Listening to other people, I realise I’m not alone in this sense of inadequacy. And not just older people. Younger ones too, are feeling stressed out by this tide of global knowledge and disasters mounting daily ever higher.
How are we to deal with it? At times my finger hovers over the ‘delete all’ button, but I can never quite bring myself to do it without at least a cursory glance at each item before moving on doggedly to the next. Recently two different visiting friends, who usually travel with their laptops, arrived to stay without them; opting out if only for a week from the relentless tsunami of unwanted information.
But turning my back on the world so I can go on living my comfortable existence seems callous and inhuman. I want to take part, to be a useful contributing member of my community. The question is how. If we are reduced to throwing up our arms in horror at the goings-on in our contemporary world, then we have ceased to be of any use – mere spectators.
Since my retirement, I have embraced the idea of ‘the 3rd Age’ of life and plunged into it, determined to take on whatever life offers. But I have to admit, I’m floundering. As the poet Stevie Smith put it, ‘not waving but drowning’.
So next week, I’m going with an old Buddhist friend, to a forest monastery in northern B.C. on a silent retreat. I have been before and know what’s in store. No communication with anyone, by any means, not even conversation, the whole time.
I’m looking forward to it.
{ 4 comments… read them below or add one }
Have a wonderful quiet time of reflection. That sounds like something everone should do on a regular basis.

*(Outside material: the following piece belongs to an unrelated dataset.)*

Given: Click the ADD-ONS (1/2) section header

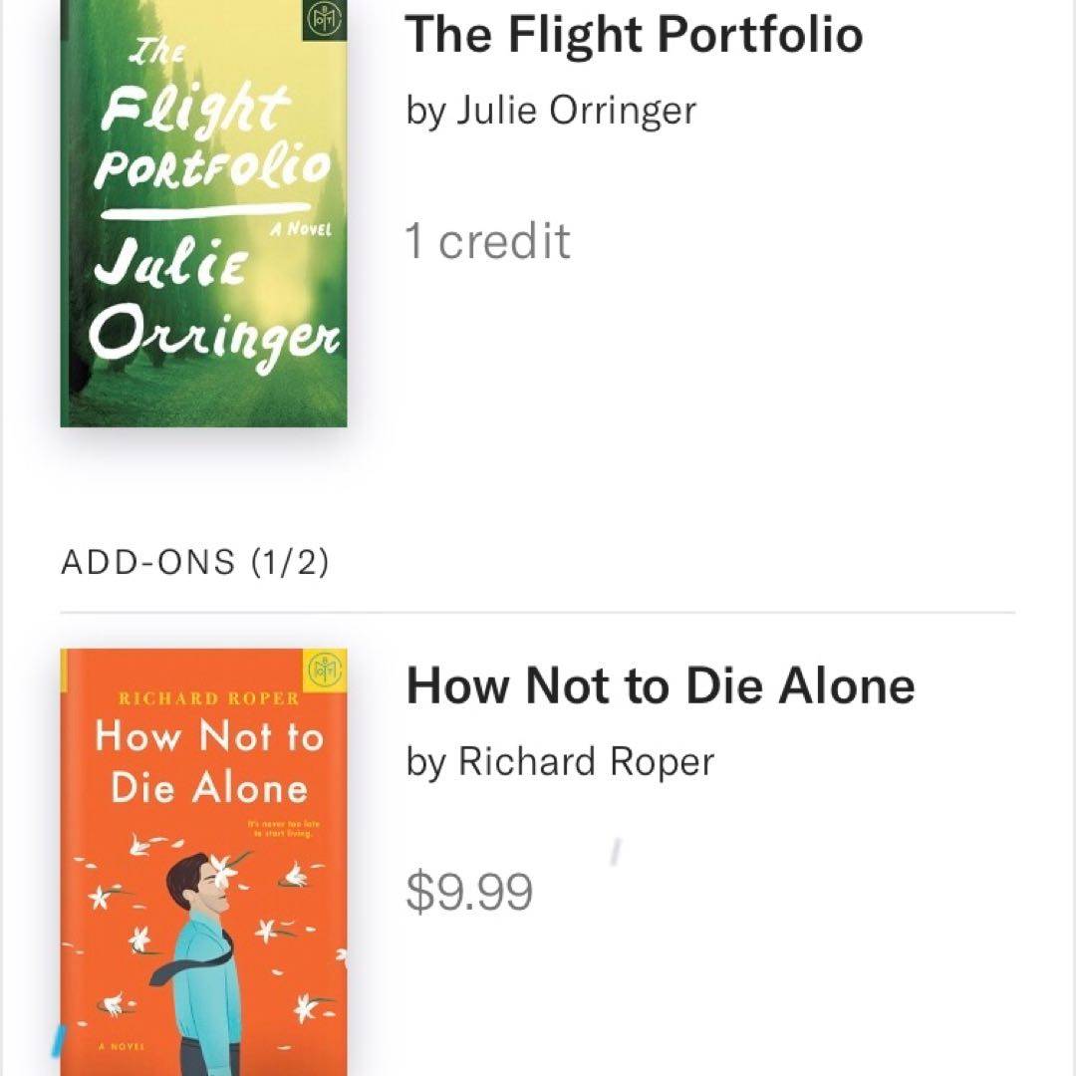Looking at the screenshot, I should (x=195, y=563).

I’ll think of you & send happy, quiet thoughts!
Love Joan
I hear you, Terry….and I guess part of becoming older and wiser is knowing when we need to retreat and nourish ourselves on many levels, and when to be warriors. Makes me think of the oft-repeated adage: ‘Grant me the courage to change the things I cannot accept, the serenity to accept those I cannot change, and the wisdom to know the difference.’
Here’s wishing you a wonder-full retreat filled with peace of mind, insights and inspiration…..so that you can go forth once again with your activism…

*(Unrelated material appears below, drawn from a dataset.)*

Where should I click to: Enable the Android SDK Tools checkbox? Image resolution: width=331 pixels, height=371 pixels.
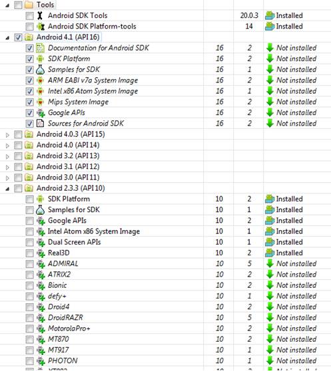(29, 16)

Thanks, Joan. I had an excellent retreat – and a very useful conversation with one of the older monks on engaged Buddhism so I feel a bit better about it all now.
Hi Camilla, Yes, it was a very fruitful long weekend. We stopped off at the Kettle Valley Railway hiking trail outside Hope for a walk through the tunnels and the Coquihalla River gorge -spectacular… I’m ready for the Amnesty International Conference this weekend at UBC now.